Intensity is not the only characteristic of light.  Light comes in two flavors (i.e. helicity), a property commonly referred to as polarization.  As light scatters off a medium it will become polarized to a degree.  The light from the CMB is also polarized.  One mode of polarization, called E-mode (i.e. even parity or gradient component), is caused by light scattering off the various components of the early Universe and gravitational waves (i.e. ripples in spacetime). The other mode of polarization, called B-mode (i.e. odd parity or curl component), is caused by light scattering off gravitational waves only.  Therefore the B-mode polarized light in the CMB is an independent metric for measuring gravitational waves.

The current popular theory for the source of the gravitational waves is inflation.  Inflation is the idea that during the early moments of the Universe there was a period of rapid expansion. The Universe grew so rapidly that spacetime itself expanded faster than the speed of light. This expansion of the Universe would have caused gravitational waves that would still be present at the time of the CMB.  The light from the CMB is from a period approximately 300,000 years after the Big Bang.  Since the Big Bang is a model of a Universe that expands as one moves forward in time therefore if you go backwards in time the Universe would be contracting.  The further you go back in time the smaller the Universe gets therefore stars and galaxies get closer and closer to each other to the point where the probability of a light particle (i.e. photon) running into something increases the further you go back in time.  If a photon is running into the individual components of stars and galaxies (i.e. protons, neutrons, electrons, etc.) because the space between objects is getting smaller and smaller then the photon doesn’t have a chance to reach our telescopes.  So there is a limit to how far back in time we can look using light and a telescope before the Universe becomes to dense to see through.  However gravitational waves don’t have this same limit and can be used to make measurements and observations of the early moments of the Universe.  Therefore a measurement of the B-mode polarization in the CMB can act as a probe for new discoveries in the few moments after the Big Bang and make advances in physics at energy scales of $10^{19}$ GeV energies.  In comparison, the new particle accelerator to come online at CERN will reach energy levels up to 14,000 GeV.  With observations of the CMB polarization we will be able to study physics at energies scales $10^{14}$ orders larger than what will be studied at CERN.

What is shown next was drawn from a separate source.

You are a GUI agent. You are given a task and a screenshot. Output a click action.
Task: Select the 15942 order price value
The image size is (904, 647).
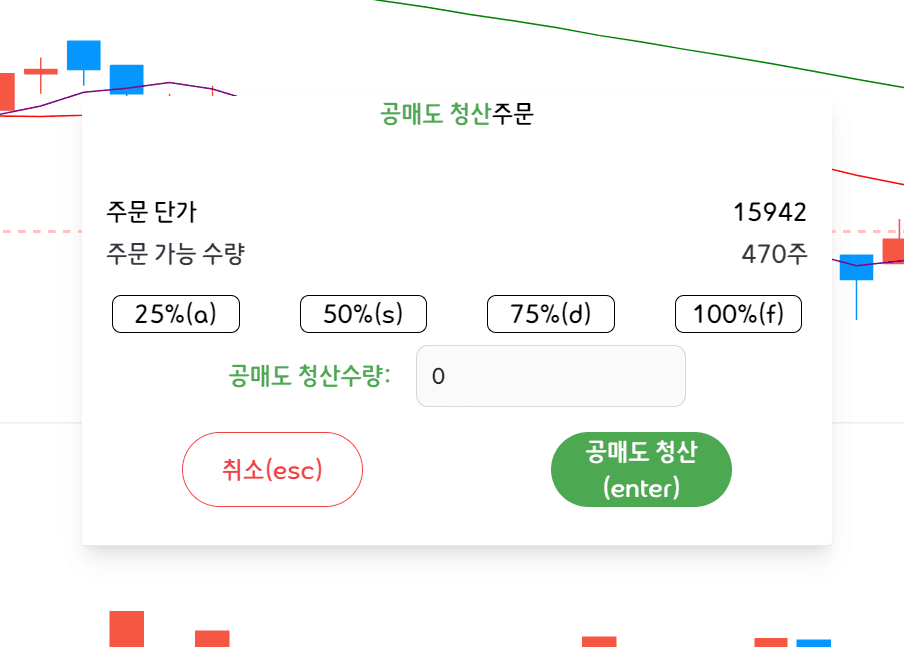click(x=770, y=212)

To date the B-mode polarization in the CMB has not been detected.  This experiment is not without its complications primarily because the expected signal for B-mode polarization is on the order of 1 part in 50,000,000 Kelvins.  The CMB is also not the only source emitting millimeter wavelength light in the Universe.  Sources in our Galaxy and extra-galactic include Galactic synchrotron, bremsstrahlung, and dust emission.  These foreground signals have to be differentiated from the background signal of the CMB by making measurements at multiple wavelengths of light.  The anisotropies can also be caused by secondary effects.  These secondary effects would have occurred sometime after the 430,000 years after the Big Bang. These secondary effects are caused by gravitational lensing, re-ionization, and the Sunyaev-Zel’dovich effect, which in their own right reveal interesting physics about our Universe. Continued research is being done to understand the foreground and secondary anisotropy effects so as to be able to distinguish them from the primary anisotropy effects caused by the early Universe.   New technology and instrumentation is pushing experimentation to higher levels of precision paving the way for new discovers in the seconds after the Big Bang.  This blog will serve to document these future developments in observational cosmology and the theories that support our interpretations of the data.